Smartphone pioneer BlackBerry bows out of the market
Iconic smartphone maker BlackBerry has announced it is pulling out of the consumer market.
BlackBerry, the ailing smartphone maker, is to be bought by a consortium of Canadian Investment companies for $4.7bn and taken private. The buyout is being spearheaded by Fairfax Financial, which already owns 10% of BlackBerry. BlackBerry announced last week that it was abandoning the consumer market after its latest handset flopped, writing off almost $1bn of unsold phone inventory and axeing 40% of its staff.
What the commentators said
But in recent years "sleek phones" from Apple and Google's Android have come to dominate the consumer market, while BlackBerry's key business of selling devices to corporate customers "is also under attack", said Economist.com's Schumpeter blog. More firms are letting workers use their own smartphones in offices or factories.

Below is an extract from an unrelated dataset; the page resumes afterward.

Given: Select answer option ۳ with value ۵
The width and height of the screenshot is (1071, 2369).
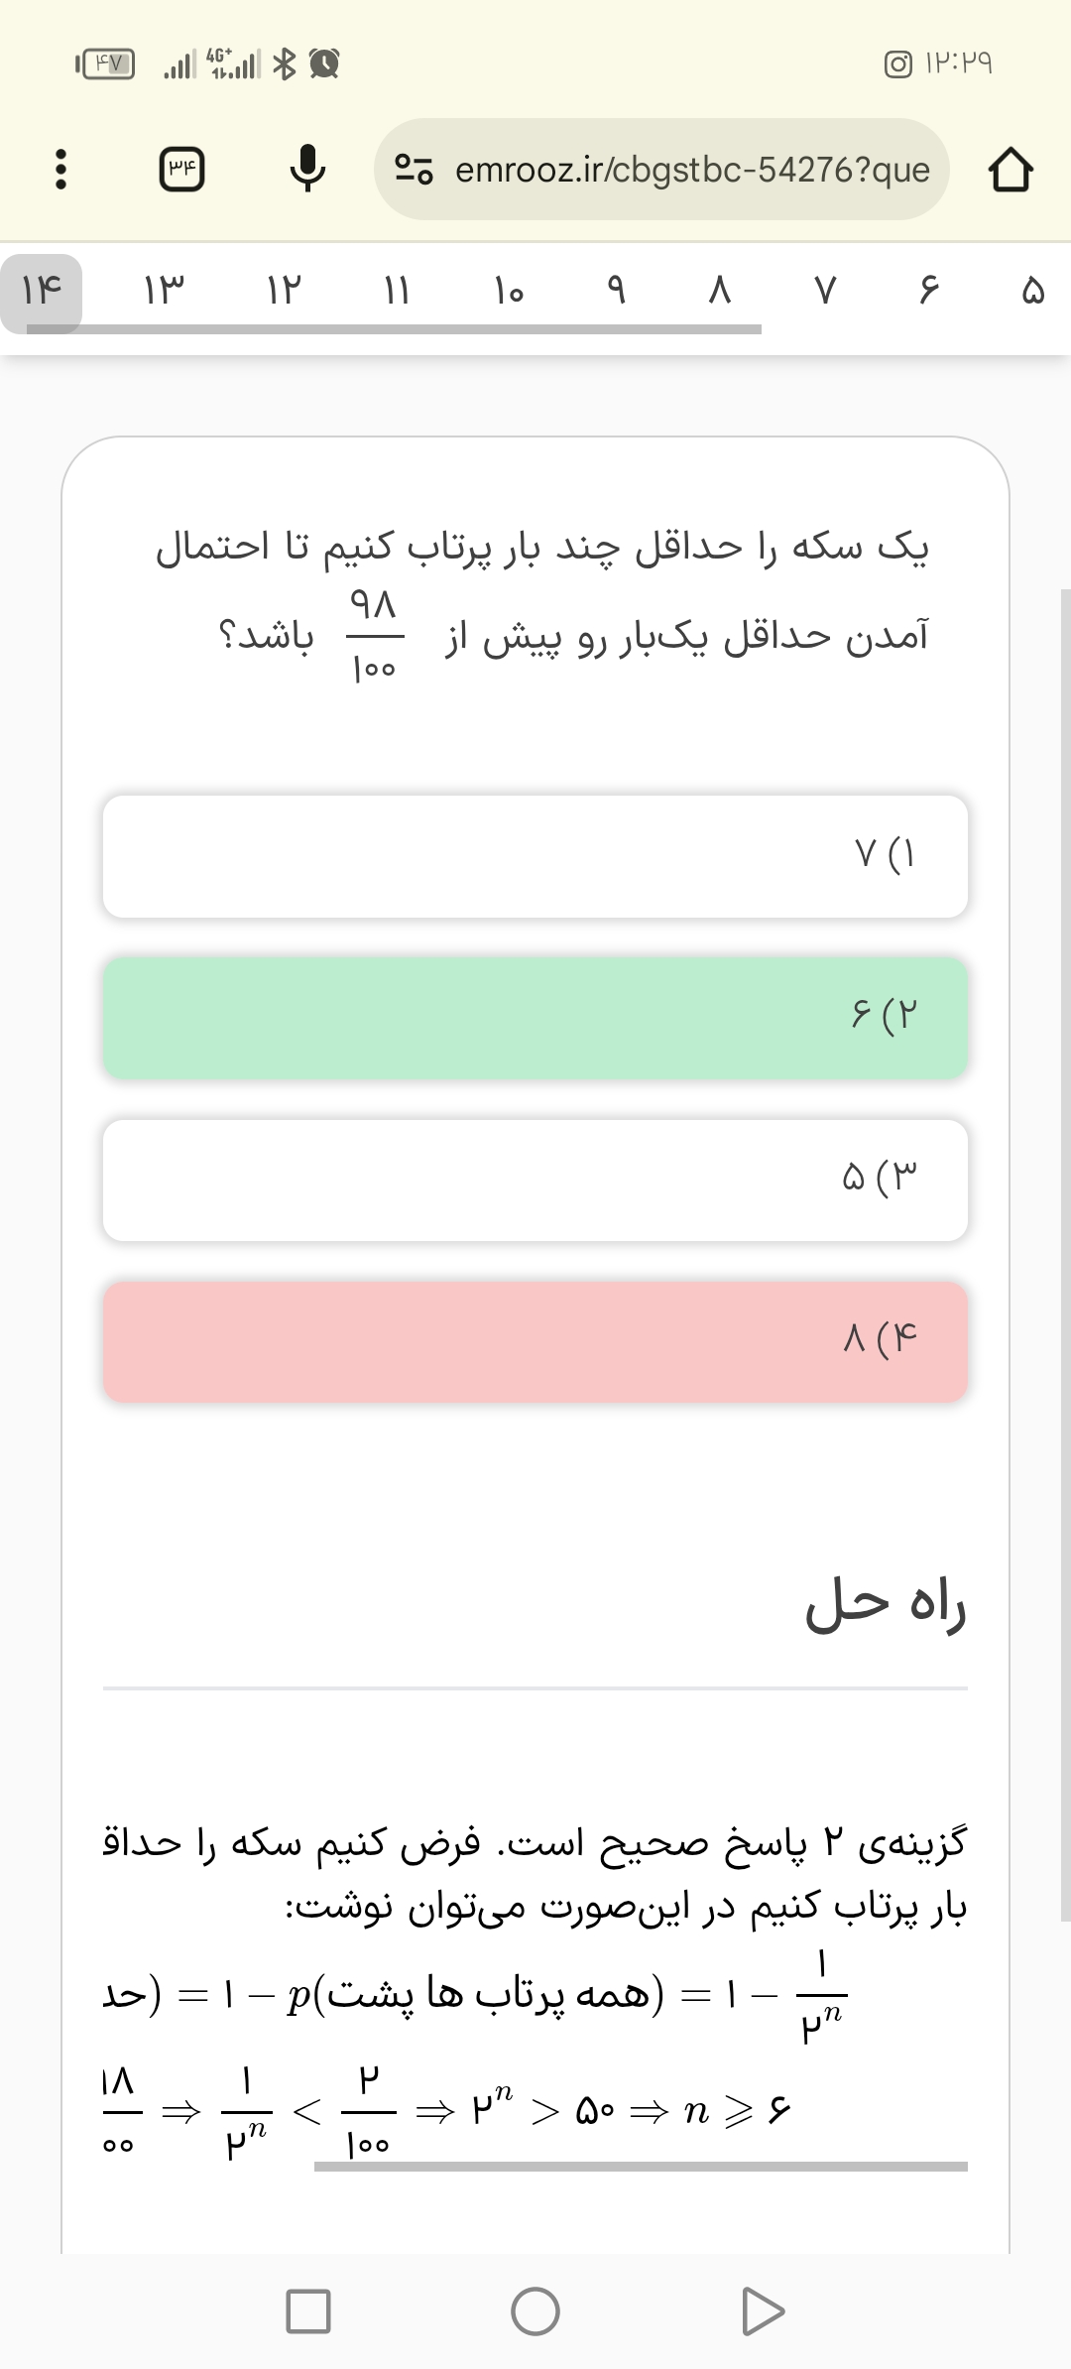Looking at the screenshot, I should [x=536, y=1180].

One possible source of hope is the device-management business: the software that allows companies to monitor and control the smartphones in their corporate networks. But in this area, "the firm has been slower than competitors" to adapt to a world "in which companies are grappling with a smorgasbord of smartphones, tablets and other devices" from a wide variety of suppliers.
In short, the company does not appear to have a long-term strategy to rebuild its business, said Jan Dawson of Ovum. So unless Fairfax can make some radical changes very quickly indeed, the odds are that we are seeing "the end for one of the most iconic brands in mobile technology".